> _Given entries_:
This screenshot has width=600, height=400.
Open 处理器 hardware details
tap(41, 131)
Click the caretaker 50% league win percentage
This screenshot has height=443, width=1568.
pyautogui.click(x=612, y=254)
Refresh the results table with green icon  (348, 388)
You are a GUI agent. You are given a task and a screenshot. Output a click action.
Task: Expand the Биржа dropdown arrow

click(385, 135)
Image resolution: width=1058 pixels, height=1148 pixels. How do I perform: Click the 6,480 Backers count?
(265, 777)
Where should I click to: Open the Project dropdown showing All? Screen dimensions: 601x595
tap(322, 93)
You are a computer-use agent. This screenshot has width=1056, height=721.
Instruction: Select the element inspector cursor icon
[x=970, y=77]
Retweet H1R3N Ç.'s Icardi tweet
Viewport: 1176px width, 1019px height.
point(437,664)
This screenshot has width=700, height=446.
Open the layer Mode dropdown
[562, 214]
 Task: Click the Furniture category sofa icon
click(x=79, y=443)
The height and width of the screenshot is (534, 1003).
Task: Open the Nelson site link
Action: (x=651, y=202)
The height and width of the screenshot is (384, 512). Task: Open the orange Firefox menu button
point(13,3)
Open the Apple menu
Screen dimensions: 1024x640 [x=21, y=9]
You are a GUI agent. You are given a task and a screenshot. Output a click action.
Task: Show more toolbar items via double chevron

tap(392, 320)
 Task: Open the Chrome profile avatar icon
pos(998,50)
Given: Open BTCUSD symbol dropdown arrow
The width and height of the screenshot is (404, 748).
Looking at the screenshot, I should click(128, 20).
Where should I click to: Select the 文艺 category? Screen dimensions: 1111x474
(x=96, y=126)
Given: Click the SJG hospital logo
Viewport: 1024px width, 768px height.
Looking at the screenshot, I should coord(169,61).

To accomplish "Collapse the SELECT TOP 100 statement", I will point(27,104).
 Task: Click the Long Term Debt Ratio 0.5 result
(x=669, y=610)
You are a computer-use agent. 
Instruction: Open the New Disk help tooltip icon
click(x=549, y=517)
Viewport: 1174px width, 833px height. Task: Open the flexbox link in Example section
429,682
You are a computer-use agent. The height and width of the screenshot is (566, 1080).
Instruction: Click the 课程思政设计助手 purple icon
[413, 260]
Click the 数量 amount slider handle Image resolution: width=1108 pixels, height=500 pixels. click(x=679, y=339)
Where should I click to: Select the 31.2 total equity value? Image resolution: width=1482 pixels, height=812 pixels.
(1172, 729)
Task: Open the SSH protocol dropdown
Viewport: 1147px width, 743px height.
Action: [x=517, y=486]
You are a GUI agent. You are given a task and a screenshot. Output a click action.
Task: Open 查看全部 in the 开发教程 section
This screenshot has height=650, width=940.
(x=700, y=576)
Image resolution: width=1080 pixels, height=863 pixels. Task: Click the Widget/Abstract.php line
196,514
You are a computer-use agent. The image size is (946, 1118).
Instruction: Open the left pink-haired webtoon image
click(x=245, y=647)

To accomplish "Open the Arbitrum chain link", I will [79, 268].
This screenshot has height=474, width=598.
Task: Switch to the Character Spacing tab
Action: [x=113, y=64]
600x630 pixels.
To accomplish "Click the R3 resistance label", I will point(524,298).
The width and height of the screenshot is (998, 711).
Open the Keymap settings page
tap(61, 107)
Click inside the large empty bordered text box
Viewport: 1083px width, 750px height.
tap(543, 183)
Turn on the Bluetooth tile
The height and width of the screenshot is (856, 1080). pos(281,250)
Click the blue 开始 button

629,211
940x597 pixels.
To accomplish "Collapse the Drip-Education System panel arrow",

> _Task goal_: Only these are to be transcribed: the line with "Task: Open 查看全部 in the 开发教程 section" and every line after it through the last line of the entries, each exactly.

> _Solved exercise_:
Task: Open 查看全部 in the 开发教程 section
This screenshot has height=650, width=940.
(x=700, y=576)
Image resolution: width=1080 pixels, height=863 pixels. Task: Click the Widget/Abstract.php line
196,514
You are a computer-use agent. The image size is (946, 1118).
Instruction: Open the left pink-haired webtoon image
click(x=245, y=647)

To accomplish "Open the Arbitrum chain link", I will [79, 268].
This screenshot has height=474, width=598.
Task: Switch to the Character Spacing tab
Action: [x=113, y=64]
600x630 pixels.
To accomplish "Click the R3 resistance label", I will point(524,298).
The width and height of the screenshot is (998, 711).
Open the Keymap settings page
tap(61, 107)
Click inside the large empty bordered text box
Viewport: 1083px width, 750px height.
tap(543, 183)
Turn on the Bluetooth tile
The height and width of the screenshot is (856, 1080). pos(281,250)
Click the blue 开始 button

629,211
940x597 pixels.
To accomplish "Collapse the Drip-Education System panel arrow",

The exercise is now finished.